The Fall is not an overtly political band. In interviews, Mark Smith did not appear to be interested in politics or current affairs. Mark Smith's early lyrics were relatively coherent, in the sense that e.g. "Bingo Master's Break Out" was about bingo, "Industrial Estate" was about industrial estates, "Rowche Rumble" was about valium (which is made by a company called Roche - I surmise that, before the internet became popular, it must have been very hard to check spellings and company names, hence Mark Smith's inability to spell Roche properly). "Bingo Master's Break Out" was the band's first single, and had the line "all he sees is the back of chairs / in the mirror, a lack of hairs", which perhaps explains why Mark Smith's lyrics became more abstract as the years went by. The band did not rail against the government, instead evoking a general sense of dread and angst, notably in "New Face in Hell", a paranoid short story in which a man is framed for murder by agents of The State. "Industrial Estate" seemed like a parody of the typical socially-aware punk song, its chorus consisting of the title repeated several times in an angry voice, but the lyrics did not propose a solution for urban malaise, and neither did they apportion blame. When The Fall was photographed by magazines in the early 1980s, the band was always posed in front of derelict houses and wasteland etc, but this was true of all indie bands that appeared in the NME or Sounds etc. The Fall is indelibly associated with the left wing, but that is only because so many indie groups from the 1980s were associated with the left wing, not because of anything Mark Smith said or did. The Fall is all things to all men. Communists probably think of The Fall as a Communist band (Mark Smith is from Manchester). Monarchists probably see Mark Smith as a quirky Monarchist. Naturally, I view the band as a Fascist entity, in the classical Italian sense. Mark Smith is impulsive, idealistic, irrational, doomed to irrelevance and obscurity. He acts without thought of moral laws, and is driven by a demonic power. He is a vampire of speed and power. He is a weird, affected aberration, a product of the union of extreme times and extreme events that will not recur until the present has been forgotten.

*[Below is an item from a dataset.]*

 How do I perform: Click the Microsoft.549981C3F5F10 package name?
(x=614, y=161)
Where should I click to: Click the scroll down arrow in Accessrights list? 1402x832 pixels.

I have always admired clarity, because I have always valued information and facts rather than emotions and feelings, which disperse when subjected to the heat of scrutiny. I am sure that, if Mark E Smith voted during the 1980s, he probably did not vote for the Conservative Party. Nonetheless The Fall was not part of Red Wedge or Artists Against Apartheid, and I imagine Mark E Smith probably felt that rock stars who supported such obvious causes were beneath him. I can appreciate that. I have never respected people who hold obvious, cowardly opinions, people who have not given their position much thought. They are the equivalent of those non-music fans that buy Coldplay records, who do not have an opinion on music. No, that is unfair. I do not dislike someone for liking Coldplay, or for not having an opinion on music; I myself do not have an opinion on cod fishing, and I would be upset if a cod fisherman disliked me because of it. The fisherman should understand that different people have different priorities, rather than imposing his own sensibility on others. Music is just one part of a life, and it is not a sin to be uninterested in music. What is a sin, and I will tell you this, is to be uninterested in music - or any other field - whilst pretending to be an authority on music, or using music as a means of expression, or of domination. That is why I hate young people. They should go naked rather than wear logos, or they should wear plain t-shirts, preferably green or red, because green and red are fundamental colours. One day Mark Smith might regret the things he failed to do and say.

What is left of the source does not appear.